Studio album by Dave Carter
- Released: 1995
- Genre: Folk Singer-songwriter
- Length: mm:ss
- Label: Red River Records (self-release)

Dave Carter chronology
|  | Snake Handlin' Man (1995) | When I Go (1998) |

= Snake Handlin' Man =

Snake Handlin' Man is a 1995 album by American folk singer Dave Carter. This was his solo debut prior to his very successful partnership with fiddler, Tracy Grammer (see Dave Carter and Tracy Grammer). The duo re-recorded "The River Where She Sleeps" for their 1998 album When I Go, and "Cowboy Singer" for their 2000 release, Tanglewood Tree. Prior to Carter's death in 2002 the duo re-recorded the remaining nine songs and two new songs. The resulting final album, Seven is the Number was released in 2006.

RECORDS SHOWN -
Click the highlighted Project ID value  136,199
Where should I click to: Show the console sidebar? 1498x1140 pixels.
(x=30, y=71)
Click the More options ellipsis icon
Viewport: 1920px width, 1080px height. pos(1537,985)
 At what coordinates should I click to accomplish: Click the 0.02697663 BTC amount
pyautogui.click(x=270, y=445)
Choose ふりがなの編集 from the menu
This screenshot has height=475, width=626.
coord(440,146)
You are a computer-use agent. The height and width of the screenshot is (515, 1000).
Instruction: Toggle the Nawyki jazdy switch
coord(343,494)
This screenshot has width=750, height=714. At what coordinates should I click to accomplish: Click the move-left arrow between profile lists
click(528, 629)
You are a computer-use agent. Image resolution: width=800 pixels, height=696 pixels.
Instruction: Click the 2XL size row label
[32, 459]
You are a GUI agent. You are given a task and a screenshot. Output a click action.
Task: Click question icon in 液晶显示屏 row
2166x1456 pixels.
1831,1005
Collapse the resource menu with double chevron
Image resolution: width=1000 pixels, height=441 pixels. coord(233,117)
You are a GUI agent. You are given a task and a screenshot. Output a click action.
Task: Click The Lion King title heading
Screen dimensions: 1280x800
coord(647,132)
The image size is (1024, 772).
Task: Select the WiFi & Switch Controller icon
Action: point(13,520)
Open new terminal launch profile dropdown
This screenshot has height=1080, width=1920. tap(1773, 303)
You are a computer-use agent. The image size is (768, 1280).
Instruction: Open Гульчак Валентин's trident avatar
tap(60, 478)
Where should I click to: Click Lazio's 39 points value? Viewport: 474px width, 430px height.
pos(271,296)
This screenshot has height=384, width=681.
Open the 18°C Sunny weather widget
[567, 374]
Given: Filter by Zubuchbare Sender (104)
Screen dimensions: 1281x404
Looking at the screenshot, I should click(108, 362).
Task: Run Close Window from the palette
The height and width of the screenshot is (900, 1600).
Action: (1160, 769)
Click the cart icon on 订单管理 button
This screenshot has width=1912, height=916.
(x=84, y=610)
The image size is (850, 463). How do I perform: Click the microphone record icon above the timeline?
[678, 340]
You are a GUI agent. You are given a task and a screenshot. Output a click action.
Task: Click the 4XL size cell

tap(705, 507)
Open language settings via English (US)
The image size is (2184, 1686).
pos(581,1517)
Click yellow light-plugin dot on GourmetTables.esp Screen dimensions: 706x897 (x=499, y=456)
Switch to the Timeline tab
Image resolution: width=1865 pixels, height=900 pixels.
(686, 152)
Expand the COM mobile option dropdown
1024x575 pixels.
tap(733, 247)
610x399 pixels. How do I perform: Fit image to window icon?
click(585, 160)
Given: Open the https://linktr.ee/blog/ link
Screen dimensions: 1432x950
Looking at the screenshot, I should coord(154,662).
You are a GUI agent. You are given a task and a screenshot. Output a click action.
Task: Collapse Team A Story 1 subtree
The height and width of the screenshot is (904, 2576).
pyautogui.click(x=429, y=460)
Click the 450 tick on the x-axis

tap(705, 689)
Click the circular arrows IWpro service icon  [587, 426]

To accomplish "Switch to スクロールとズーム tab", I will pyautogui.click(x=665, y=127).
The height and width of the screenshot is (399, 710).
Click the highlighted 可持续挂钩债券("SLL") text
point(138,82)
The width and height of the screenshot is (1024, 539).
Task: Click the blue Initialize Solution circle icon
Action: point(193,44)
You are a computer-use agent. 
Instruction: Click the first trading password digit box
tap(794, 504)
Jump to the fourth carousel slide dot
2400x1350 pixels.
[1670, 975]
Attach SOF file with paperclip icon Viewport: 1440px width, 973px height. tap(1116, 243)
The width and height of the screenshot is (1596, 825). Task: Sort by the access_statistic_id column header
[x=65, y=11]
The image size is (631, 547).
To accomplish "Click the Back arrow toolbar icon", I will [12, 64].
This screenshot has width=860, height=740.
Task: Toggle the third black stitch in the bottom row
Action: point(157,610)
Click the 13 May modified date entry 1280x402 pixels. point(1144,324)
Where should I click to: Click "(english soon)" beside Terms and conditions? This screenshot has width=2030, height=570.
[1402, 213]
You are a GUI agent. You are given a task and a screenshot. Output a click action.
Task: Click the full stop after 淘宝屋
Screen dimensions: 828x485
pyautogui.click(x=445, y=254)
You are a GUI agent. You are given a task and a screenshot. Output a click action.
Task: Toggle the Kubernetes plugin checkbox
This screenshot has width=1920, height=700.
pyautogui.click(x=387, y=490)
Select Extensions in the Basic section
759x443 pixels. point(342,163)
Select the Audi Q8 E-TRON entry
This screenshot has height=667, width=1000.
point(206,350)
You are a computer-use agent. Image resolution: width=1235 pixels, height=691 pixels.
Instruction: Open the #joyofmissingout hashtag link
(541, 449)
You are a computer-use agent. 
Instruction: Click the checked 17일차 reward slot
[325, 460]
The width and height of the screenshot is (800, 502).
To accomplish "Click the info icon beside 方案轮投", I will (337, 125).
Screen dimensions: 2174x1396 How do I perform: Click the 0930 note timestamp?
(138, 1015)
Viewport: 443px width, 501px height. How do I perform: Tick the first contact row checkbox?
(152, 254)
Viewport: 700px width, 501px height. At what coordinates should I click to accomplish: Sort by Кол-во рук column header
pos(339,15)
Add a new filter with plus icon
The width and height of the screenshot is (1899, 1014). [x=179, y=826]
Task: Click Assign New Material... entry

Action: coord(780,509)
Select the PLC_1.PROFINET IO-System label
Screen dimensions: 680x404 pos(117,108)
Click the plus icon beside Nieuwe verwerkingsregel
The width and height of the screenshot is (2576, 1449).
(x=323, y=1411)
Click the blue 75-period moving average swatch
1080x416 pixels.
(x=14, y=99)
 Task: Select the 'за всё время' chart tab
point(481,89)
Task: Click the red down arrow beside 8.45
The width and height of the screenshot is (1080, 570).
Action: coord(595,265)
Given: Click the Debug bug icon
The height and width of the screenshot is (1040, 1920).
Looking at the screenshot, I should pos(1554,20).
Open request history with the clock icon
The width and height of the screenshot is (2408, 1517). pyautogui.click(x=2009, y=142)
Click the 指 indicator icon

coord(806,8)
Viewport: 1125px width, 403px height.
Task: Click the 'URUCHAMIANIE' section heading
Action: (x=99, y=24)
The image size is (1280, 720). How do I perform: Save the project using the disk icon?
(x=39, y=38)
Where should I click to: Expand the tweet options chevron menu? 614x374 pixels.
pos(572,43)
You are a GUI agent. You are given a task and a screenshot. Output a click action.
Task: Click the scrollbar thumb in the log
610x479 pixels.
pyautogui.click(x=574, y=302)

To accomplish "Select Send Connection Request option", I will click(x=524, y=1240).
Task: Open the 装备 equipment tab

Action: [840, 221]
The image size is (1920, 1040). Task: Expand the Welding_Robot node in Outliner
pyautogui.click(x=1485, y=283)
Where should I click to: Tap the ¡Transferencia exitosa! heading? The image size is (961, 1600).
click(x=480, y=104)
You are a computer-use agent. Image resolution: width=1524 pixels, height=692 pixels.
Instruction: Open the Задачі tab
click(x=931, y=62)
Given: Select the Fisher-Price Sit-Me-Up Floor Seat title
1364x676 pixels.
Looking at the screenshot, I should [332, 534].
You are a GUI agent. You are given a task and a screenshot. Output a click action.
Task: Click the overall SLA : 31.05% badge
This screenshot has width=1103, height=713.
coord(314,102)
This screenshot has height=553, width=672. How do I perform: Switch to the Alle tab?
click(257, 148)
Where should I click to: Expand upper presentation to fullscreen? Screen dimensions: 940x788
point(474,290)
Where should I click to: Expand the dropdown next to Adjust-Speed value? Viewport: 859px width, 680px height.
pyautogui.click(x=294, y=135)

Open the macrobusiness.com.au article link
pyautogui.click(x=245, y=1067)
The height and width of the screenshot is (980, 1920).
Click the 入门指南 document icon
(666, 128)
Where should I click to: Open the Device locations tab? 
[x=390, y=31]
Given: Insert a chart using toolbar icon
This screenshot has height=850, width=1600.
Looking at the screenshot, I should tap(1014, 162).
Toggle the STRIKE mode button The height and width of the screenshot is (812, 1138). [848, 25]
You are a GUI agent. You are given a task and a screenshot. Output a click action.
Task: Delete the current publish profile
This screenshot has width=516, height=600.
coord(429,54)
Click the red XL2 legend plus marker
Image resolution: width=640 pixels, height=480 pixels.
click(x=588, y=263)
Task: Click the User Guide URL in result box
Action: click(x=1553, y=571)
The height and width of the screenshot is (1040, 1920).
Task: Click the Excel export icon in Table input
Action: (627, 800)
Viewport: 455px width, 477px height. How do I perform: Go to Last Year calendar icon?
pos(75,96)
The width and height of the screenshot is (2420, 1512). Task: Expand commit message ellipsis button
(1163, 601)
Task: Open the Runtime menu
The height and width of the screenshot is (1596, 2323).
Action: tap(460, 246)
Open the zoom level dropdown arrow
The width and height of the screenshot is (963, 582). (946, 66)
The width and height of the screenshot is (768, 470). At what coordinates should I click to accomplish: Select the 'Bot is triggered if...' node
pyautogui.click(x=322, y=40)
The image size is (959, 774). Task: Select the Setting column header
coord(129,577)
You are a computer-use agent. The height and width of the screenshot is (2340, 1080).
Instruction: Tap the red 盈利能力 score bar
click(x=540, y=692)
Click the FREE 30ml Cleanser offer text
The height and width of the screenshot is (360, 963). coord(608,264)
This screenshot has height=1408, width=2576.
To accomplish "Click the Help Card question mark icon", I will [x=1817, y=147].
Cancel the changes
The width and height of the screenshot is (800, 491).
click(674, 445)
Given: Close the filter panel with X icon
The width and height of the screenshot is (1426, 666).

TO-DO LIST -
1. According to the album article, in what year was Seven is the Number released?
2. Carry on the album article about Snake Handlin' Man, starting after its last sentence.
The rows have no connection to the album article.

ANSWER LIST -
1. 2006

2.
Professional ratings
Review scores
| Source | Rating |
| Dirty Linen | favorable-mixed |
| FAME | favorable |

== Track listing ==
All songs written by Dave Carter
1. "Cowboy Singer"
2. "Snake-Handlin' Man"
3. "Red (Elegy)"
4. "The Promised Land"
5. "Hey Tonya"
6. "The River Where She Sleeps"
7. "Long Black Road Into Tulsa Town"
8. "Texas Underground"
9. "Workin' For Jesus"
10. "Gun-Metal Eyes"
11. "Sarah Turn 'Round"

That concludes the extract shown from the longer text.